As stated above, it's been about five months since this incident. In that time I've become ridiculously obsessed with my penis and it's presumed lack of size, something which I'd never really given a ton of consideration before (I was fine with being average.. it worked well and it looked nice.. what else did I really need?). I've also become somewhat of a junior expert on Penis Enlargement but have yet to see any 'real' gains, save for some flaccid length and maybe a third of an inch or so in erect length.. which could very well be due to fluctuating EQ or simple mis-measurement. Of course my routine hasn't been very consistent.. but I have been Penis Enlargement'ing a LOT. Perhaps TOO much (I generally Penis Enlargement until my penis feels tired, but not every day). Either way, I'm become convinced that im just genetically predisposed to this 6" cock (5.9" on a bad day, 6.2" on a good day). My girth is 5".

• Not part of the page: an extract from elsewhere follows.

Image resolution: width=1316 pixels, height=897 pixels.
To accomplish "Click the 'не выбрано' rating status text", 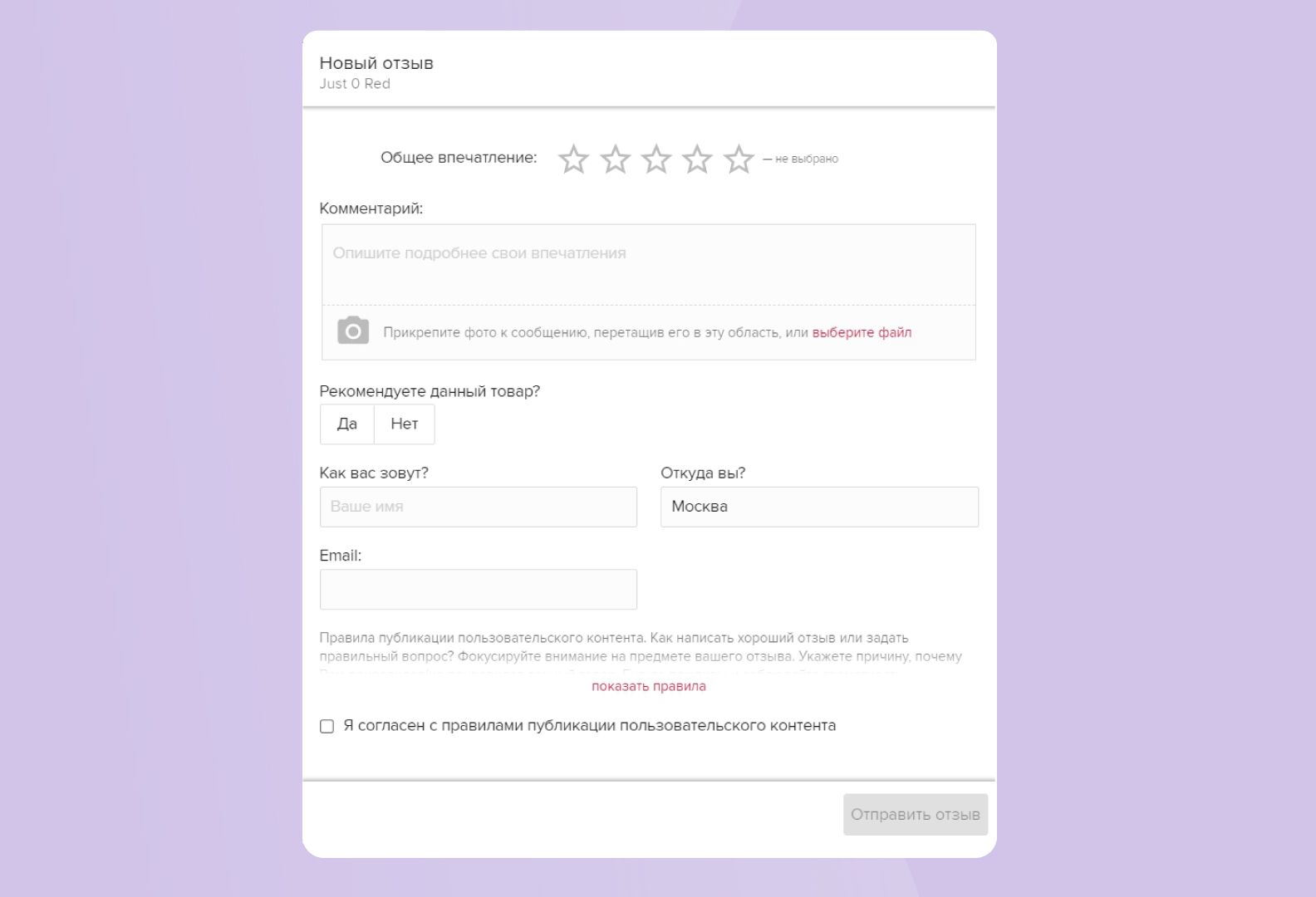I will coord(806,159).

Perhaps I just need a new routine. I joined MoS yesterday so I'm anxious to try something different. But as for now, my life is changed. I can hardly talk to girls.. I've convinced myself that 99% of them are secretly size queens, no matter how much reading I do to the contrary. My self-confidence has plunged and. I've developed a rather severe case of BDD which doesn't seem to be getting much better. I thought that five months ago I would be celebrating a new size right now, but no. [To me], it just looks like the same old boring penis.